Barhoumeh contends that the VA subjected him to an adverse employment action by requiring him to submit documentation in support of his FMLA and reasonable accommodation requests, deeming him AWOL, and ultimately terminating him. As an initial matter, Barhoumeh has not explained how the VA's requests for documentation were anything more than mere inconveniences.

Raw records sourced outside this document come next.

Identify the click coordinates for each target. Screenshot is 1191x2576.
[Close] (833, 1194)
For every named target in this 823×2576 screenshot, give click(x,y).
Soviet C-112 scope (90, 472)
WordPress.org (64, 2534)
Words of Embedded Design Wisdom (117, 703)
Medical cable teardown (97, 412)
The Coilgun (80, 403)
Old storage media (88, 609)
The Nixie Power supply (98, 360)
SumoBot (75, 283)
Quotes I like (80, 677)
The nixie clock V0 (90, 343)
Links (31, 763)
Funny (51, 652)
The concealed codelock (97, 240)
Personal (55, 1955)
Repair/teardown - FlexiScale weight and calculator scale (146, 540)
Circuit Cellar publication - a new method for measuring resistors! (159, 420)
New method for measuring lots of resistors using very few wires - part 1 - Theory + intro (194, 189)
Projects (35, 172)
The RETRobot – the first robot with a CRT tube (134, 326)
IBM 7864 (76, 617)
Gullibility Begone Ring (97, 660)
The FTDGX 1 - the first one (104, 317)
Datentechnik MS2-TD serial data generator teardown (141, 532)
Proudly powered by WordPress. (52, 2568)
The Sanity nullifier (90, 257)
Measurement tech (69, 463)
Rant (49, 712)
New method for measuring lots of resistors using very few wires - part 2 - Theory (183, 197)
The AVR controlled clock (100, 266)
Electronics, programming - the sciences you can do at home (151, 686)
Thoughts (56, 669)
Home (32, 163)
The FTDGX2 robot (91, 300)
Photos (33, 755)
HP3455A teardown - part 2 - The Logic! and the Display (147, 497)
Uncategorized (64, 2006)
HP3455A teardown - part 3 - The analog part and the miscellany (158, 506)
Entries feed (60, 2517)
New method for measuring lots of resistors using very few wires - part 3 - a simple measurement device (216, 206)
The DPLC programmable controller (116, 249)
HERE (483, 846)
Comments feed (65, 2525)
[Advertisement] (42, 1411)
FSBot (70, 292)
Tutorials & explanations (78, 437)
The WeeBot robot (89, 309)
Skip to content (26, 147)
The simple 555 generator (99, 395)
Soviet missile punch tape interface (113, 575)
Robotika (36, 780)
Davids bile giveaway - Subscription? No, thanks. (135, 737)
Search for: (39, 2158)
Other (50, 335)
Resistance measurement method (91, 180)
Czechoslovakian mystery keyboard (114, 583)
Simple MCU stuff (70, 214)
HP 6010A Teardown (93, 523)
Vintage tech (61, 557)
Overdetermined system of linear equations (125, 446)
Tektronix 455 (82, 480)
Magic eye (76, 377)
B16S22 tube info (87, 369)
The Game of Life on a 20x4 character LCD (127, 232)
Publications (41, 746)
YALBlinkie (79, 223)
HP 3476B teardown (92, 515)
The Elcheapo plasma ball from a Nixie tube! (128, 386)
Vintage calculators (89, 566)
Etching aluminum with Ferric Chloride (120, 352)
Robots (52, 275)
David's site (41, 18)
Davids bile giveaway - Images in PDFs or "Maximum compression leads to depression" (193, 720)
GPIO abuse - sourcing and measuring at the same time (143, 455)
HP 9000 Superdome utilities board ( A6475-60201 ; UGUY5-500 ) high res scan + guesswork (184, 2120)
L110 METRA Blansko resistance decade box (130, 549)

As for his AWOL designation and termination, Barhoumeh fails to provide adequate evidence to support the second or fourth prongs of McDonnell Douglas burden-shifting framework. Barhoumeh did not meet the VA's legitimate expectations and his numerous, lengthy, and unapproved absences violated VA policies. Even if Barhoumeh were to satisfy the second prong by meeting the VA's legitimate expectations for an employee, he puts forward no evidence of a similarly situated comparator treated better than him.
If Barhoumeh established a prima facie case, the burden would shift to the VA to provide a “legitimate, nondiscriminatory reason” for its actions. Atanus, 520 F.3d at 677. After doing so, Barhoumeh would bear the burden to provide evidence showing the articulated reason is pretext for retaliation. Id. Barhoumeh has not demonstrated the reasons provided by the VA for his AWOL designation and termination are pretextual. Barhoumeh admits that he was in fact continuously absent from work in the 9 months preceding his termination. (Dkt. 151-1 at 41-42).
Regardless, the Court need not decide the issue of pretext since Barhoumeh is unable to establish a prima facie case at the outset as his actions did not meet the legitimate expectations of the VA and he has not put forward any similarly situated comparators. “Under the indirect method of proof, failure to satisfy any one element of the prima facie case is fatal to an employee's retaliation claim.” King v. McDonough, 2022 WL 4551895, at *10 (N.D. Ill. Sept. 29, 2022) (Kendall, J.) (quoting Hudson v. Chicago Transit Authority, 375 F.3d 552, 560 (7th Cir. 2004)).
CONCLUSION
For the foregoing reasons, Defendant's motion for summary judgment [150] is granted.